## Desafío
Explica, según el artículo sobre la cultura democrática, por qué cambian las percepciones que se tenían de una oferta política una vez que su candidato gobierna.

## Página
────────────────────
LUNES 7 DE AGOSTO DE 2000

La cultura democrática

 

* Elba Esther Gordillo *

Uno de los resultados de la normalidad democrática, quizás el más importante, es la legitimidad que aporta para que quien resulta triunfador en las elecciones esté en capacidad de tomar las decisiones que permitan a una sociedad enfrentar sus problemas.

Gobernar es decidir y esas decisiones no están nunca, no pueden estarlo, exentas de los costos que habrán de modificar, para bien o para mal, las percepciones que se tenían con respecto a tal o cual oferta política.

Dentro del despliegue propagandístico que cada vez adquiere más relevancia en las campañas electorales fue prácticamente imposible escuchar que se propusiera elevar los impuestos, o encarecer el predial y los servicios o suspender los subsidios. A cambio, lo que se ofreció es que los grandes problemas tendrán solución y que la situación, general e individual, mejorará aceleradamente.

Pasadas las campañas y contados los votos, quien resulta triunfador tiene que elegir en qué momento hará frente a las limitaciones que la realidad impone y empezar a convencer a sus electores de lo que sí podrá hacer y aquello que no hará o que tardará más en alcanzar.

Es de esperar que la popularidad que lo llevó a la victoria descenderá, como también lo es que la responsabilidad de gobernar no puede compatibilizarse con la pretensión de preservar el discurso clientelar que lo llevó a la victoria.
────────────────────
## Material proporcionado
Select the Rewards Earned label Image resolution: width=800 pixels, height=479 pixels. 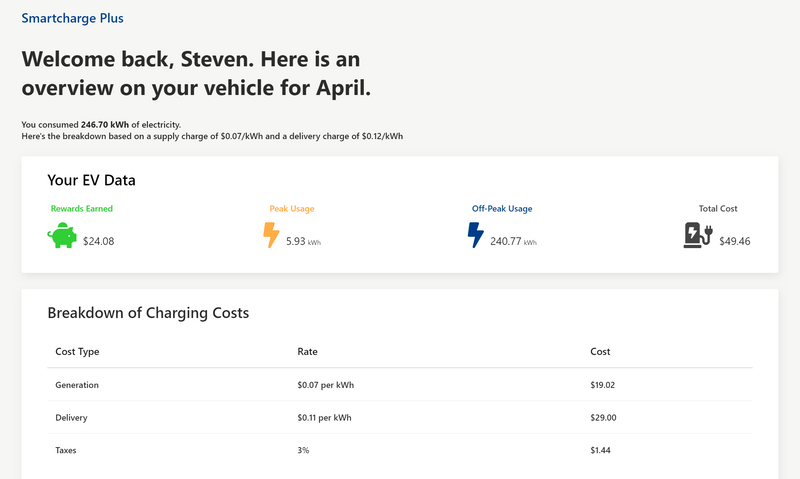(x=82, y=209)
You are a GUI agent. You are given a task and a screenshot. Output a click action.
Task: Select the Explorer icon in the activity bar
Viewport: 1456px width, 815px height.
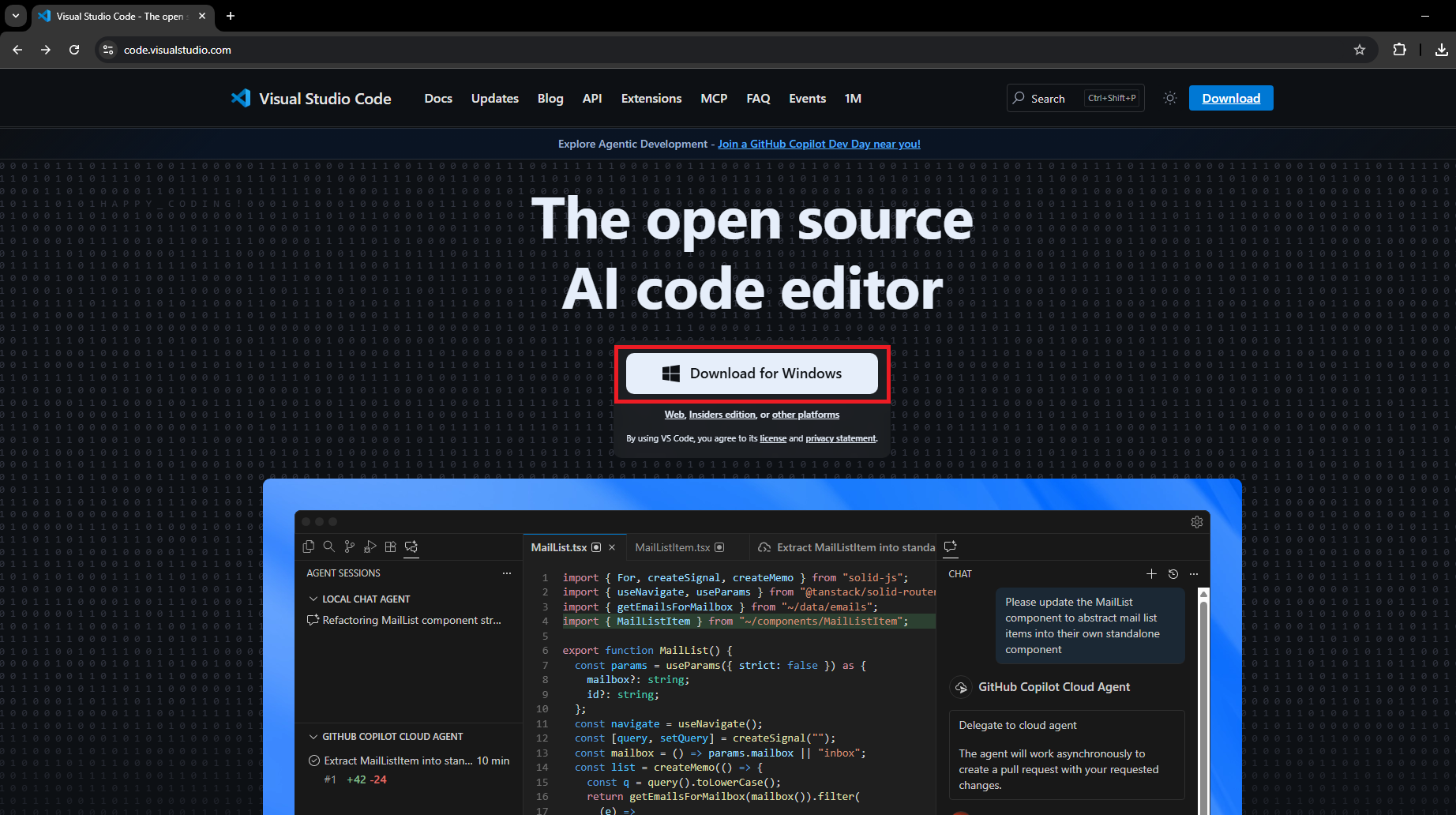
────────────────────
## Resultado de la tarea
Gobernar es decidir, y esas decisiones nunca están exentas de costos. Esos costos modifican, para bien o para mal, las percepciones que se tenían sobre esa oferta política.